Where is he? I wondered as I set my hand upon the hilt of my sword. I remembered the saying that the silver gelstei would lead to the gold. Where is the Great Beast who stole the Lightstone?

Maram, beside me, ran his finger down beneath the mail covering his neck. His face was sweating, and he seemed to want nothing more than to drink a horn of cool beer. He gazed out at the great multitude of our enemy arrayed upon the Wendrush's trampled grass, and he said, 'So many — if the gates of hell had opened to disgorge a swarm of demons, I do not think there could be so many.'

'They are only men,' I said, pointing out across the field. 'And you are forgetting one thing about them.'

'Ah, what is that?'

'In all their multitude, there is not a single man named Maram Marshayk.'

This caused Maram to laugh, a sound that the warriors around him picked up and passed back and forth along the lines as they recounted the deeds of my best friend. They badly needed such encouragement. Bemossed's desertion, I sensed, had worked at their spirits like a leech draining a body of blood.

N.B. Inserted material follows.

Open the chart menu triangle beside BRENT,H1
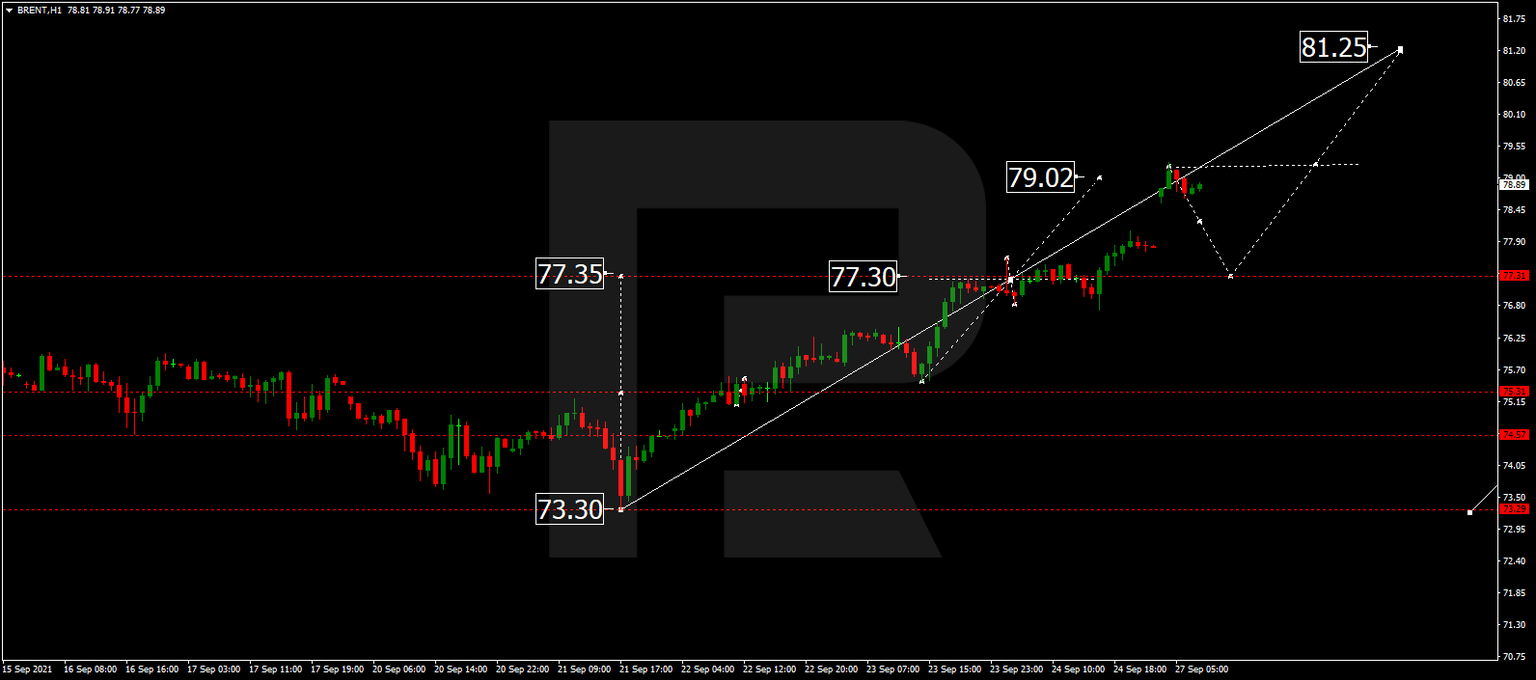Viewport: 1536px width, 680px height. 9,10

My stallion stamped his hoof against the turf, and I reached down to stroke his tensed neck beneath the armor that covered it. And I murmured to him, 'Just one more time, old friend. Just one more charge.'

Kane, to my right on top of the Hell Witch, stared out at our enemy with an immense will to destroy them. And I said to him, 'Such great numbers — not even at the Sarburn did Morjin and Aramesh command so many. I have never stood at a place of such a great battle as this.'

For moment it seemed that Kane's blood ran through his veins as cold as ice water. Then his black eyes flashed in the sun as he looked at me. 'No, you are wrong. For you have stood at the center of the Tar Harath.'

'The Tar Harath?' I said, puzzled. I remembered with a bitter pain that sun-seared hell at the heart of the Red Desert. 'Men do not even go into that place. No battle ever could have been fought there.'

'You are wrong about that, too. For once the Tar Harath was a grassland such as this. And it had a different name, taken after the site of the great battle.'

'What battle?' I asked him. 'So — we called it Tharharra.'

Tharharra, I thought, the Tar Harath. Could it be possible? The Battle of Tharharra, that had been the greatest of all the ages? There, once a time, a host of Galadin, Elijin and Star People led by Kalkin and Marsul had defeated a vast army of Daevas under Angra Mainyu. Marsul had wrested the Lightstone from Angra Mainyu himself, while Manwe and other Galadin had bound the Dark One on Damoom.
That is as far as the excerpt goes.